- [WHAT TO DO]:
Rewrite the items below as a numbered list, one entry per line, from the start of the items to the line that contains "Image resolution: width=1317", and leave out any blank lines.

- [Items listed in a dataset]:
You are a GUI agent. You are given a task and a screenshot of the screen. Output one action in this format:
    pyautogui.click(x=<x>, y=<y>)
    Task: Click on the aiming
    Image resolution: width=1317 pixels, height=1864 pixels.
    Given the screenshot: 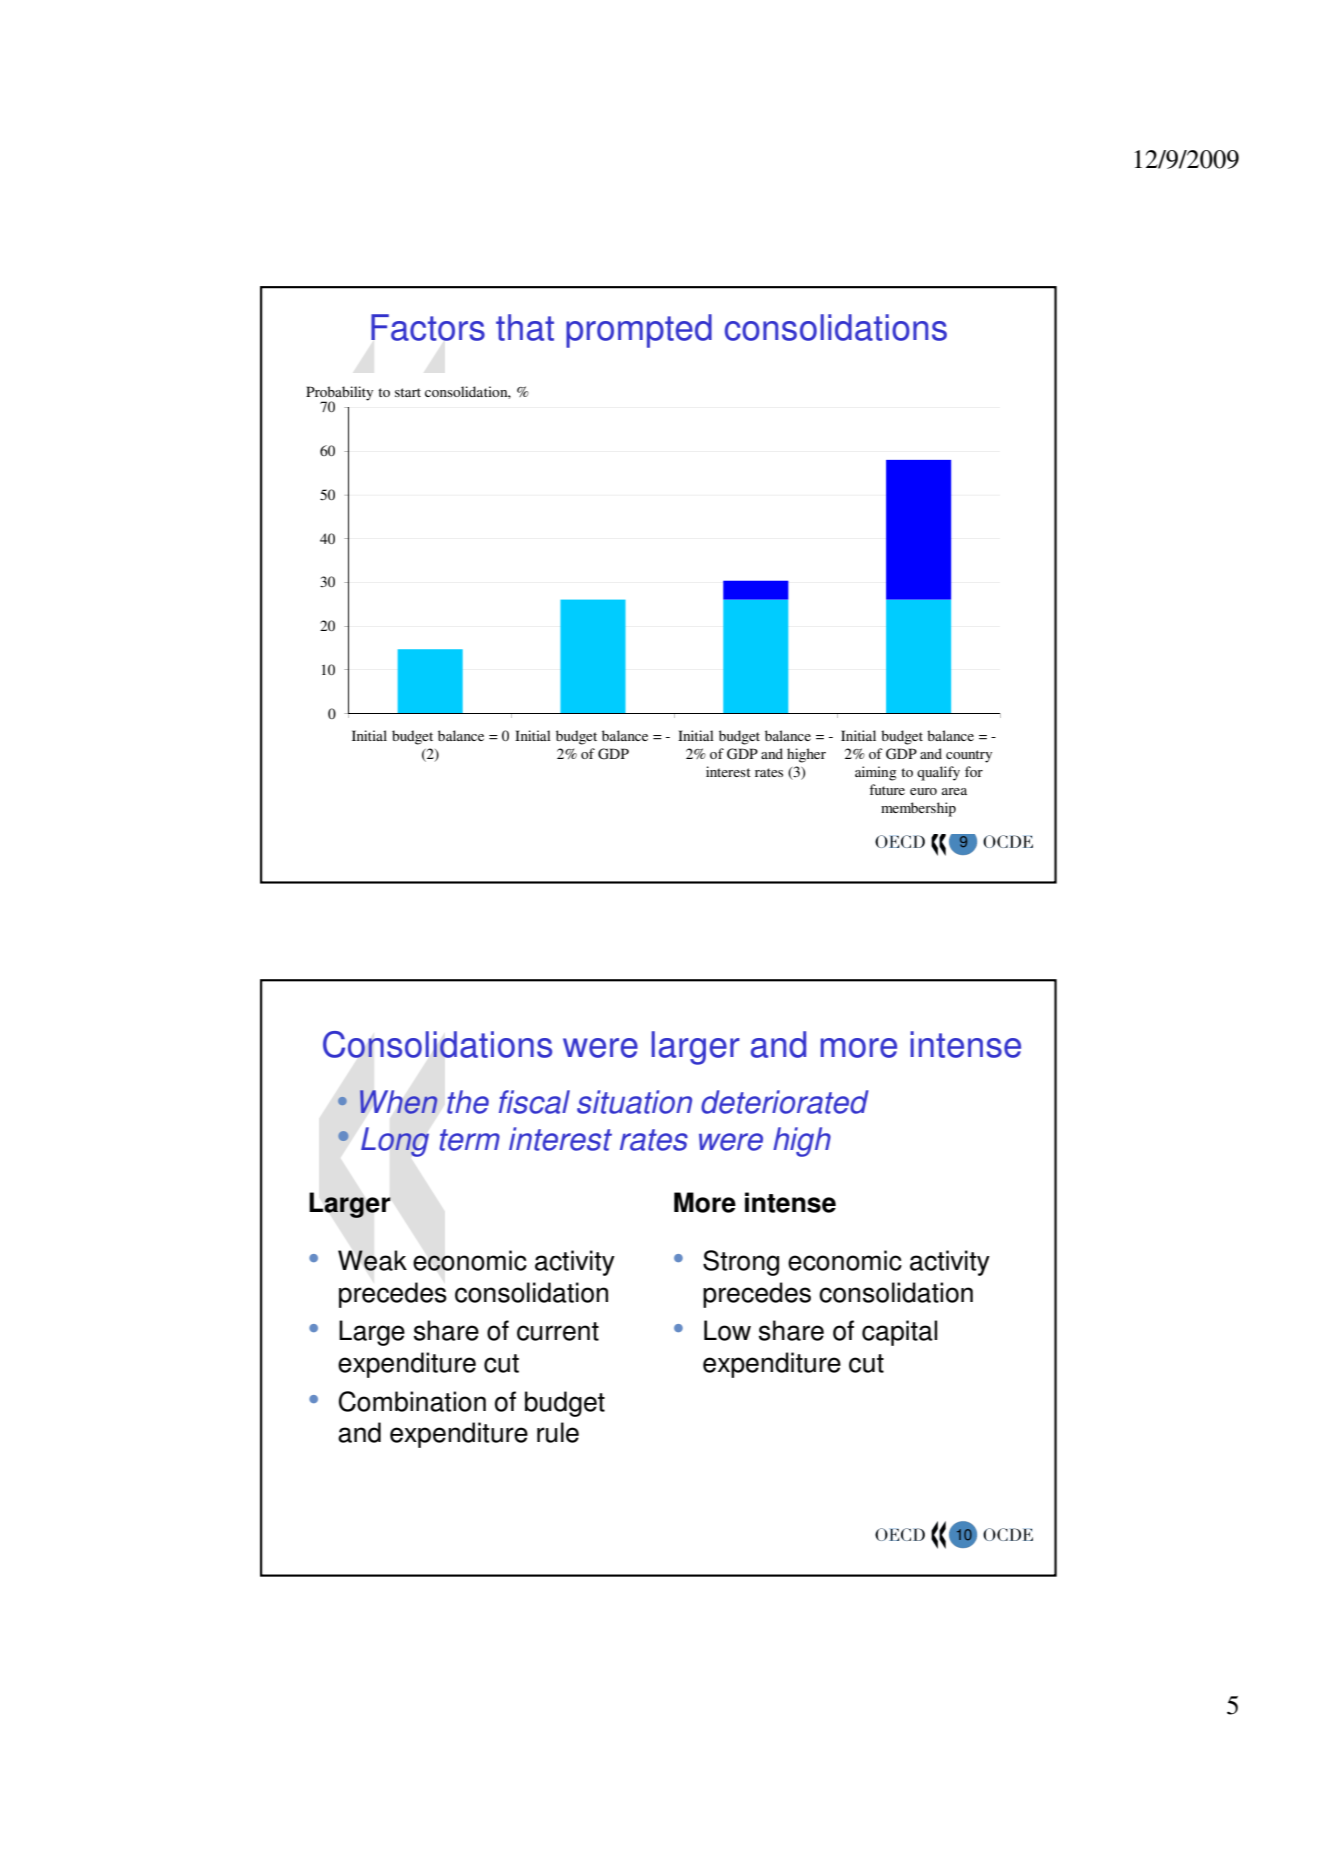 What is the action you would take?
    pyautogui.click(x=875, y=773)
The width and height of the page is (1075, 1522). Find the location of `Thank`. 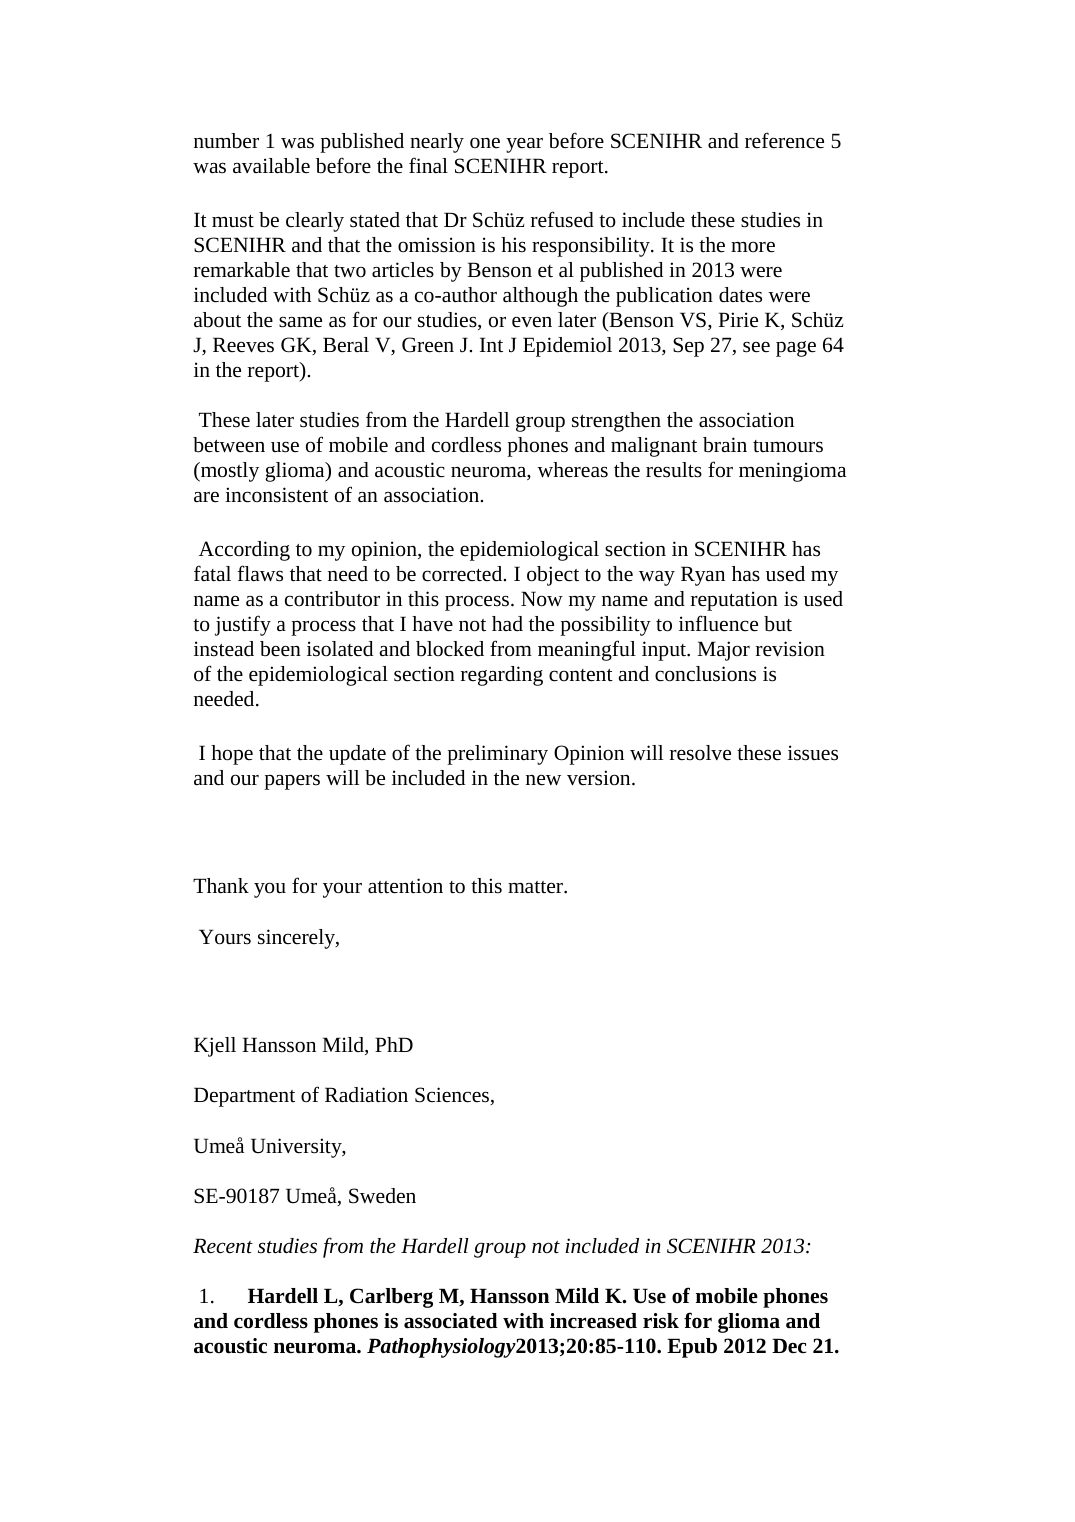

- [EXERCISE SOLUTION]:
1. You are a GUI agent. You are given a task and a screenshot of the screen. Output one action in this format:
2.     pyautogui.click(x=<x>, y=<y>)
3.     Task: Click on the aiming
4.     Image resolution: width=1317 pixels, height=1864 pixels.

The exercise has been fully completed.